What a cutie...Daddys' little boy.


----------



## allen

ok here is miracle 6 weeks ago and here she is today








beforeprayer









no i,m not hideing just trying the seed out 









mmmmmmmmm this is good


----------



## kimmikefids

she truly is a miracle birdie!!!


----------



## allen

miracle is now 7 weeks old and squirt will be 7 weeks old on wednesday


----------



## allen

my very big grown up miracle is now flying down to 2 feedings a day eating seed and is going through the stage where she is loosing some weight she even flew all around the room in a circle i,m just going to upload more pics of her with one of her and squirt next to each other


----------



## allen

hi squirt im your older sister miracle








miracle getting some sun








look at my gorgious crown


----------



## kimmikefids

oh my goodness isn't she beautiful!!! squirt and miracle look so precious together!!! wow i can't believe they are 7 weeks old now!!!!


----------



## Sophia

They are both looking so cute together, I am sorry to here about Squirt passing in your other thread. 
R.i.p Squirt.


----------



## kimmikefids

ty Sophia....at least we will always have the photos of squirt to remind us what a special little guy he was....


----------



## allen

ty i really thought squirt was going to make it


----------



## Renae

They're a bit older then my babies. 

Miracle looks so sweet and cuddly.
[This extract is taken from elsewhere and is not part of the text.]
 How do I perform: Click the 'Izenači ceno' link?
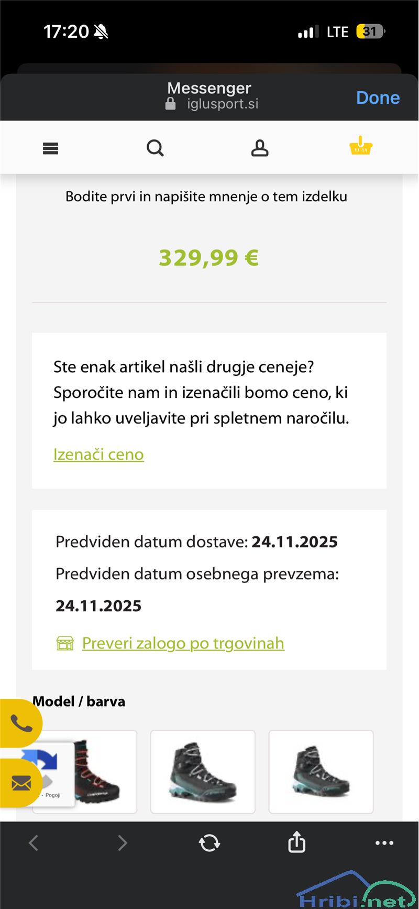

And agreed they do look cute together.


----------



## allen

well i was not going to post any pics this week but i no mike and kim would want me to so here is miracle at the window









what is out there








i like this view








the sun feels nice








i like this view better


----------



## kimmikefids

awww allen she is beautiful....and you are right.....i came looking especially to see her and was happy to see new pics...what a special little girl/boy


----------



## allen

ok miracle is just starting to eat solid food









i have to try this out








wow this tastes good


----------



## allen

ok just to let you all no what i,ll be doing when the chicks are old enough i,ll be doing a DNA on all lutinos because i want one female lutino to pair up with shadow my wf male but if i can find one before no dna unless someone wants a specific one 

now with miracle she is all grown up she is eating solid food now i still have to hand feed as she has not started on drinking water


----------



## sweetrsue

Which pair did the chicks you're talking about come from? If the Father was a Lutino all the Lutino chicks would be female. If niether one looked like a Lutino the Lutino chicks would be female. If the Mother was Lutino they could be either sex.


----------



## allen

so far no chicks but the father is pied split to lutino mother is a cinnamon pearl 
now when stretch and sparkles finally do breed 
sparkles cinnamon pearl female stretch is common grey split to lutino male
and the new breeding pair is as follows male all white pied female saddle back wich is a brown wing pied


----------



## PtsRPpl2

How adorable!!!!!!!!


----------



## allen

miracle and her first bathe


----------



## allen




----------



## Plukie

Oh my goodness how she has grown!! What a lovely photo. You have done a magnificent job with little Miracle Allen. Well done.


----------



## PtsRPpl2

Aw, she is just precious! I love all the photos...keep em coming!!


----------



## allen

and here is miracle with her first scritches


----------



## allen

ok i,m going to show you miracle when i first pulled her and today fully weaned and drinking water no more hand feeding at all so from now on i,ll post pics in other posts 








before prayer








after prayer








my first bathe








all grown up and weaned


----------